Is this something that is considered heavily when analyzing algorithms, and if so how do you account for the variance when it breaks out from the algorithm?
Any other analysis/tips you can give me on what I have written would be greatly appreciated.
You will very soon learn about Big-O and Big-Theta where you don't care about exact runtimes (believe me when I say very soon, like in a lecture or two). Until then, this is what you need to know:
Yes, the guards take some time, but it is the same amount of time in every iteration. So if each iteration takes X amount of time without the guard and you do n function calls, then it takes X*n amount of time in total. Now add in the guards who take Y amount of time in each call. You now need (X+Y)*n time in total. This is a constant factor, and when n becomes very large the (X+Y) factor becomes negligible compared to the n factor. That is, if you can reduce a function X*n to (X+Y)*(log n) then it is worthwhile to add the Y amount of work because you do fewer iterations in total.
The same reasoning applies to your second question.
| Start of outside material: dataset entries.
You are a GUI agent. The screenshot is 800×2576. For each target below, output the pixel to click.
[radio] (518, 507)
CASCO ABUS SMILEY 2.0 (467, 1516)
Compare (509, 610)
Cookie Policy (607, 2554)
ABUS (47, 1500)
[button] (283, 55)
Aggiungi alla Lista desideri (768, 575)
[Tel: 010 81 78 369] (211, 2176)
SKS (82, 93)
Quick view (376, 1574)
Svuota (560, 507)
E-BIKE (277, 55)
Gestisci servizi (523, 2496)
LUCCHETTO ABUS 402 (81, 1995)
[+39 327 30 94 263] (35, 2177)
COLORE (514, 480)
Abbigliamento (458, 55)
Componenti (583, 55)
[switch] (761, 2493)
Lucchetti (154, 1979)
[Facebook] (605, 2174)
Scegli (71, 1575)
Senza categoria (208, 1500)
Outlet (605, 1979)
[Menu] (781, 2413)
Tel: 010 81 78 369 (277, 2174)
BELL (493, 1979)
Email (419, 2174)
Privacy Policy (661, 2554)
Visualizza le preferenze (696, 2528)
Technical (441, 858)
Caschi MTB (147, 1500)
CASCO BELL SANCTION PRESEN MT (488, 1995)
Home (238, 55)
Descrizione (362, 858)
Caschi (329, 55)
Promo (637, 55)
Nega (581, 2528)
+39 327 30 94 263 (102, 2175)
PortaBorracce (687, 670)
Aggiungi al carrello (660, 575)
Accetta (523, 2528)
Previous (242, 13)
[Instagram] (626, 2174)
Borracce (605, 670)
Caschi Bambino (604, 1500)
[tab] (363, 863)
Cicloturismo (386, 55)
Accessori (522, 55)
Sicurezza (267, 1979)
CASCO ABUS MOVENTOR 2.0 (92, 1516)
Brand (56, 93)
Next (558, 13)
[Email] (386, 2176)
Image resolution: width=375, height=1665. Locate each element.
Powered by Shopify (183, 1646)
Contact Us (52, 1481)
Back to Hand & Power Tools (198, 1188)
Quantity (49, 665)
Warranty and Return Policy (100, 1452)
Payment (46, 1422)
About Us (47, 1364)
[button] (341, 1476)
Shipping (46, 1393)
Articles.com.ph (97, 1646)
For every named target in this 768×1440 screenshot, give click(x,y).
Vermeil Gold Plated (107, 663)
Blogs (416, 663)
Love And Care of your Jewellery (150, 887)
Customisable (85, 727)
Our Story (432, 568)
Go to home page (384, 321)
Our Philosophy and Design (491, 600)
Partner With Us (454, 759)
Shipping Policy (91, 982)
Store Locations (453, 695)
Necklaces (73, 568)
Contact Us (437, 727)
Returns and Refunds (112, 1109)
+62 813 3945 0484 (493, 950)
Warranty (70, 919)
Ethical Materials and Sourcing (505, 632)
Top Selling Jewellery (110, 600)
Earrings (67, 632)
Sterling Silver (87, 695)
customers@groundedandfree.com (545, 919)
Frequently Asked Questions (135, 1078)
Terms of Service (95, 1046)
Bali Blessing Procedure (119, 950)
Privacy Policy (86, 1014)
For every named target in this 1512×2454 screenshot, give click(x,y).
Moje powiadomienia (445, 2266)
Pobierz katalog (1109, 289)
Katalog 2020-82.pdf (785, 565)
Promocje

Yes, checking "if X or Y" takes more time than checking "if X" but it is a constant factor. The extra time does not vary with the size of n.
In some languages you only check the second condition if the first fails. How do we account for that? The simplest solution is to realize that the upper bound of the number of comparisons will be 3, while the number of iterations can be potentially millions with a large n. But 3 is a constant number, so it adds at most a constant amount of work per iteration. You can go into nitty-gritty details and try to reason about the distribution of how often the first, second and third condition will be true or false, but often you don't really want to go down that road. Pretend that you always do all the comparisons.
So yes, adding the guards might be bad for your runtime if you do the same number of iterations as before. But sometimes adding extra work in each iteration can decrease the number of iterations needed.